The name of enemies may change. The way we figt our wars change. But war is war. And the people who are out there protecting us and making it possible for us back home to have our freedoms, our pleasures, our uncountable opportunities — they are the soldiers, sailors, pilots and support personel of our Armed Forces. They are the ones who might get killed to defend our way of life. I may cringe at the thought of war, as I’m sure many of them do, and pray that one day soon our world will come together in ways that we can accept each others differences instead of killing for ours to be embraced; yes I can hold those thoughts most dear yet at the same time take the time and effort to thank each and every soldier I run into in my day. And today I’d like to thank every man and woman, young or old , in active service , retired, or passed on as mu own dAd is, for doing what you do or have done—-for all of us who cherish freedom.

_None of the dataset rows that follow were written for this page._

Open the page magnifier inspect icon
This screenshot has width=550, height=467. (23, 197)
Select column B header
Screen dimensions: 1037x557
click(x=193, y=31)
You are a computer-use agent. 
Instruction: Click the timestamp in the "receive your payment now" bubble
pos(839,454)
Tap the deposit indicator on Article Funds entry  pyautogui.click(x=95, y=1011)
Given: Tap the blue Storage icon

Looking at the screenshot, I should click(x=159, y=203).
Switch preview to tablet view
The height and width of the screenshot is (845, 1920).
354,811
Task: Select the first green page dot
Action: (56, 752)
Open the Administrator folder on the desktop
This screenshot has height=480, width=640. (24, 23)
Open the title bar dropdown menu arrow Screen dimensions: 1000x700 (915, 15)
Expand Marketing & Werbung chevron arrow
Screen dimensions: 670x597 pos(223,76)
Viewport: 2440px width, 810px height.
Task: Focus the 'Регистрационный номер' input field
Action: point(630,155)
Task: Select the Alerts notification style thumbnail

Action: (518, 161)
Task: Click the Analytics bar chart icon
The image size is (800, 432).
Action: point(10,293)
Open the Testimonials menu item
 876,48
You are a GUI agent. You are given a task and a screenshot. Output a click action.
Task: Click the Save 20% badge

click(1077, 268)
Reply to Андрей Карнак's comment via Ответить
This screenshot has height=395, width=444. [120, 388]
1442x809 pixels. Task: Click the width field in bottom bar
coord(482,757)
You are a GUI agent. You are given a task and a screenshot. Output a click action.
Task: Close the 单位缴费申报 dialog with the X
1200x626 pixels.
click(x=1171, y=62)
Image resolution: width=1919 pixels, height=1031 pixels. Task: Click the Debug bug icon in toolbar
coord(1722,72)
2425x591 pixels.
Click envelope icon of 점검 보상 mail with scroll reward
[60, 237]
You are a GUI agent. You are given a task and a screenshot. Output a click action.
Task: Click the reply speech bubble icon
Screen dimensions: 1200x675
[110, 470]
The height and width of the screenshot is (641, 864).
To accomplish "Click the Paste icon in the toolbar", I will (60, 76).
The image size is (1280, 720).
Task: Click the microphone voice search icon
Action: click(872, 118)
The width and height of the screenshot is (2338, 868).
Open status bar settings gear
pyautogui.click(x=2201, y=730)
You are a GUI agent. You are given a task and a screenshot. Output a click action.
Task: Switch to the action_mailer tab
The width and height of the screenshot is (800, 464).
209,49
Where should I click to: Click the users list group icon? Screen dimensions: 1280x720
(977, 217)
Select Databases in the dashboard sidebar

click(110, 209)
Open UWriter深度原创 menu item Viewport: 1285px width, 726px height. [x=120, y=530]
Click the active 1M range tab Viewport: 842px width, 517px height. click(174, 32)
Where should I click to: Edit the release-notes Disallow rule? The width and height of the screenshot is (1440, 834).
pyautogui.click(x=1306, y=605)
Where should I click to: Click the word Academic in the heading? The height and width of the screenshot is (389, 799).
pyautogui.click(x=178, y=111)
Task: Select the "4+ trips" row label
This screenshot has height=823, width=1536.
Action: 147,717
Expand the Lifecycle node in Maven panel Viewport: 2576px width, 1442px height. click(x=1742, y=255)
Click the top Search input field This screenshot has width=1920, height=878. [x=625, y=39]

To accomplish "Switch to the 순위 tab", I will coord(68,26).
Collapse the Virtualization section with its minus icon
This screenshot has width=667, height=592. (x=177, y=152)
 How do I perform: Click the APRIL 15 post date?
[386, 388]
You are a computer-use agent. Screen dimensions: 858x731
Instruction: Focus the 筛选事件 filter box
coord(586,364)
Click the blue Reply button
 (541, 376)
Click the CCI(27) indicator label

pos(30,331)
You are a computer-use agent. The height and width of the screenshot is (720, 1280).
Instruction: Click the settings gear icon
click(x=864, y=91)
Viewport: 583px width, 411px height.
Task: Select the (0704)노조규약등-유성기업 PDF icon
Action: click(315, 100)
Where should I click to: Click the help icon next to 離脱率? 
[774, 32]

My typing is belabored but I hope you feel my heartfelt sentiment: I deeply love and respect the warriors who defend the human right to be free. Like the bAganad Gita expresses: it’s the spiritual duty of all to slay evil. When evil has been rightly identified it is, according to the yogic scripture, as the Gita says, to defend the path of rigteousness, even if brother must slay brother, or cousin slays cousin in Battle. It’s a difficult concept and one I spent a lot of time grappling g with after the cataclysmic events of 9/11, but today, as both a citizon of America and someone who considers themSelf a spiritual warioor— willing to lay down my own life to defend the rights of the individual over being forced to live under a totalitRian regime— today I lift my hat and offer praises to all our Vets: past, present, and future.